Therefore, the government needs to continue in meaningful engagement with the protesters and ensure that our trigger-happy law enforcement agencies apply the highest degree of professionalism and restraint in dealing with the visibly angry youths. Beyond mere pronouncements, the government should take concrete actions to show that it is not business as usual. Members of the now-disbanded SARS who engaged in the wanton killing of innocent youths should face the full wrath of the law, while genuine reforms of the Nigerian police should start in earnest and not be driven by the police. Nobody should expect the police to be on the driver’s seat of police reforms. Every stakeholder who has something to offer, including the young people who are leading the protest, should be involved in the reforms.

Be it as it may, the government should not allow itself to be held hostage by subversive elements who failed through the ballot box but who want to take advantage of the current situation to perform acts of sedition capable of undermining the peace and security of Nigerians.
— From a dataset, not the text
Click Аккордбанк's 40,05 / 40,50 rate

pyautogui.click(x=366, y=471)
If these people are indeed opposition politicians, like many people suspect, the law should take its course.

After the last of the protesters has gone home, there is the need for stakeholders to take a holistic look at governance in general. There currently exists a considerable lacuna between the government and the governed. At every election cycle, leaders make strenuous efforts to seek the support and votes of electorates. But after elected to office, most of the leaders transform into autocrats and pseudo-despots. They enact policies and programmes that are anti-people and govern in a way that looks like those who elected them do not matter.

In most instances, the citizenry watch in awe and utter resignation as the leaders trample on all manner of norms and decency. But as the current protests have revealed, citizens can rise to demand that their voices are heard. Maybe after some days or weeks, the #EndSARS protesters will disperse. But it should be clear to our leaders that the Nigerian youths have realised a viable avenue of bringing about social change – protest. Taking them for granted will ultimately lead to consequences, so far-reaching that it can completely transform the fabric of our society.
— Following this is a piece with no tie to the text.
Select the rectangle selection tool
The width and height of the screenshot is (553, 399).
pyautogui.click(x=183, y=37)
Indeed, Nigeria has everything it takes to be a great nation. However, all Nigerians must change their ways in all facets of our national existence. Every section of the country must not only be seen to have a sense of belonging but must have it. There must be justice, equity, and equal opportunities for all. Nigerians must rise above primordial sentiments of ethnicity, religiosity and clannish bigotry. We should eschew mediocrity, nepotism and impunity, whilst embracing and promoting meritocracy, accountability, transparency and efficiency in managing our resources.

The #EndSARS protest has sent a clear signal that the youths of Nigeria have found their voice and the message is that we need comprehensive reforms in all sectors of our country, be it security, education, healthcare, governance, economy or youth engagement. To assume that it is all about police brutality is a simplistic interpretation of complex phenomena.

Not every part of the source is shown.